E de tanta vez que tropeçamos um no outro, fica a dúvida se não era o caminho ou se fomos nós que mudamos as encruzilhadas que nos estavam destinadas.
Agora já longe, aparecem as questões a que nunca vamos saber responder. Como teria sido o futuro, agora nosso presente? Onde estaríamos? Quem seríamos?
Vem o café, o fino e a imperial, uma e outra vez. Nasce a conversa como as cerejas no inicio da primavera, a maturar vários assuntos em simultâneo. De quando em vez, é golo e muda-se de assunto, e cai um silêncio onde falam os olhares que brotam as memórias passadas projetadas na vidraça. Vêm à memória números, encontros fugazes, noites frias passadas ao luar, catapultas de conversas que foram pontos de partida para tantos sonhos...
E é golo de novo. Cruza-se o olhar como outrora se cruzou o caminho, fixa-se o vazio á espera que o olhar se desvie para não encontrar no fundo da alma mais Estórias que ficaram esquecidas e perdidas no tempo.
E o tempo petrifica. Percebemos que assim que nos cruzamos, tu a tremer de frio eu com o coração a saltar, que não interessava se os detalhes tinham ficado no passado, porque o essencial continua a ser presente. Tropeçamos um no outro. Seguimos ou ficamos?

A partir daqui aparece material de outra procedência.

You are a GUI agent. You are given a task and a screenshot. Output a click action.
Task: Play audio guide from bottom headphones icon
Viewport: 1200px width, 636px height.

quarta-feira, 19 de dezembro de 2018

Um século depois

Não redescobri a anatomia das tuas mãos, mas reconheci a essência da tua alma. Os cabelos brancos nas têmporas contam a história da vida, onde em alguns pontos se cruzam deixando aquela marca irrefutável do amor misturado com a dor que tanta vez andam de mãos dadas.
A incompreensível razão das coisas é inexplicável também neste caso. O loop das questões que isso levanta não é relevante. Entender que mesmo um século depois o tempo não levou nada, que deixou o riso fácil, o olhar cortante, os choques elétricos que viajam através da atmosfera, agora regada com um cheiro a cigarro, e encontram o lugar onde se guardaram as emoções e reaviva-as, uma a uma.
A saudade mistura-se com o presente, numa viagem no tempo repleta de inconstantes vai-vem de memórias, ora da felicidade da tua presença, ora do abismo da tua ausência.
Saltitamos entre a vida, especial e banal e as crueldades do destino. As cicatrizes que elas deixaram são atenuadas pela certeza de que nada foi em vão.
A meta nem sempre é chegar e o caminho que fazemos é que dita quem somos.
Haverão sempre impulsos elétricos (e magnéticos?) perdidos num efeito doopler que deixámos na atmosfera e por mais vezes que a terra gire, este efeito não deixará de girar connosco. É a vida no seu estado mais cruel e verdadeiro e as nossas decisões esplanadas em cada passo da nossa vida.